I just picked up the new Mogwai album, Happy Songs for Happy People. I was surprised to find an insert in the album stating that the CD comes with a demo version of Cubase SX and the multitrack audio files of the first song on the CD, required to remix it. The Cubase demo is PC-only, so I don't get to see how the damned thing works under OSX, where most of my plug-ins can't go. The separate files are all .wav files, though, so if you don't mind not being able to load the .CPR Cubase SX project, you can still have a go at them. (Btw, Cubase SX files appear to be a RIFF data type; maybe some penguinhead will reverse-engineer them in due time, at least well enough to import them.)

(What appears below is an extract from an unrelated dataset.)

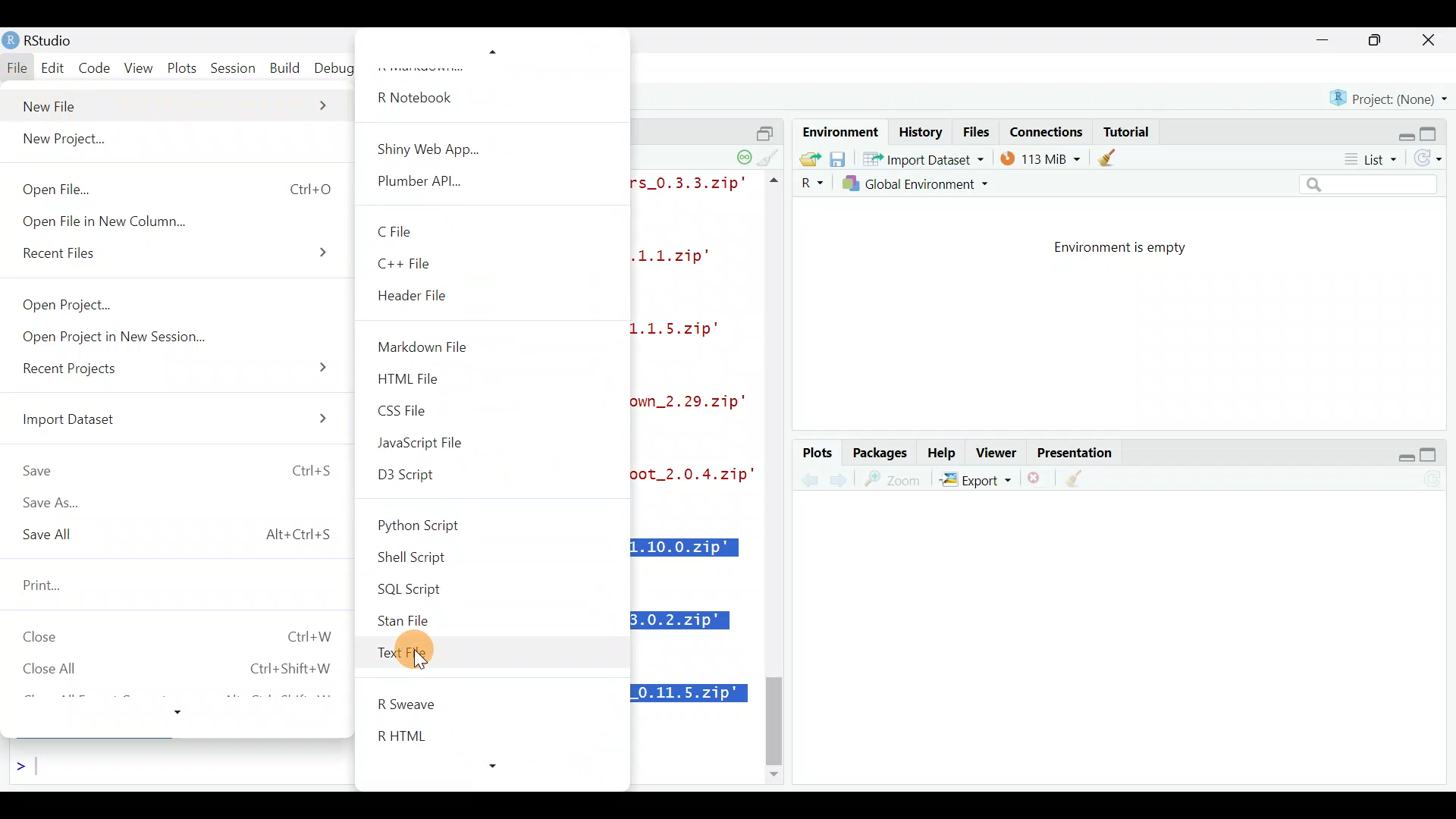 The width and height of the screenshot is (1456, 819). Describe the element at coordinates (1435, 454) in the screenshot. I see `maximize` at that location.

Anyway, it's an interesting experiment; giving songs for the fans to remix like that. I can't see the copyright-crazed majors allowing their chattels to do something like that (i.e., if Radiohead did that, it'd probably come with a special rights-managed remixing program which ran only on your Trusted PC™ and let you give a few play-once low-bitrate Windows Media copies to a handful of friends before self-destructing), but I think it makes sense for indie artists. Mogwai probably have more to benefit from a fan-made remixes of one of their songs floating around the MP3 nets and being played by laptop-glitch DJs from their Ableton Live-equipped iBooks than most artists; much in the way that Björk has to gain from all the bootleg remixes of her songs floating around.

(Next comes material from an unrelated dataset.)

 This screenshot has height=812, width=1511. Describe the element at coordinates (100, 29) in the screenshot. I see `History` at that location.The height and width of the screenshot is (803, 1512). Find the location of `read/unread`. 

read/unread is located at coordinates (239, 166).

As for the album: haven't heard the whole thing yet, though it sounds good. It seems that the detour into Radical Jewish Thrash Metal that was My Father My King was just that, and the album is a progression from Rock Action; if anything, it's more introverted and subtle, though in a good way. In places they're starting to sound a bit like Sigur Rós, though.

Speaking of Sigur Rós, I also picked up their Sigur 1 - Sigur 9 single, which came with a DVD of videos. The one for Svefn-g-englar is not bad, and quite apt; it basically has people dressed up as angels moving about in slow motion around an Icelandic landscape, under a volcanic cliff and a featureless off-white sky. (The video was a US import, where they are released through MCA/Universal, which is presumably why it's a Region 1-only DVD.)

(Interesting that Mogwai hail from Scotland and Sigur Rós hail from Iceland. I wonder how long until a post-rock band emerges from the Faroe Islands, a point roughly halfway inbetween.)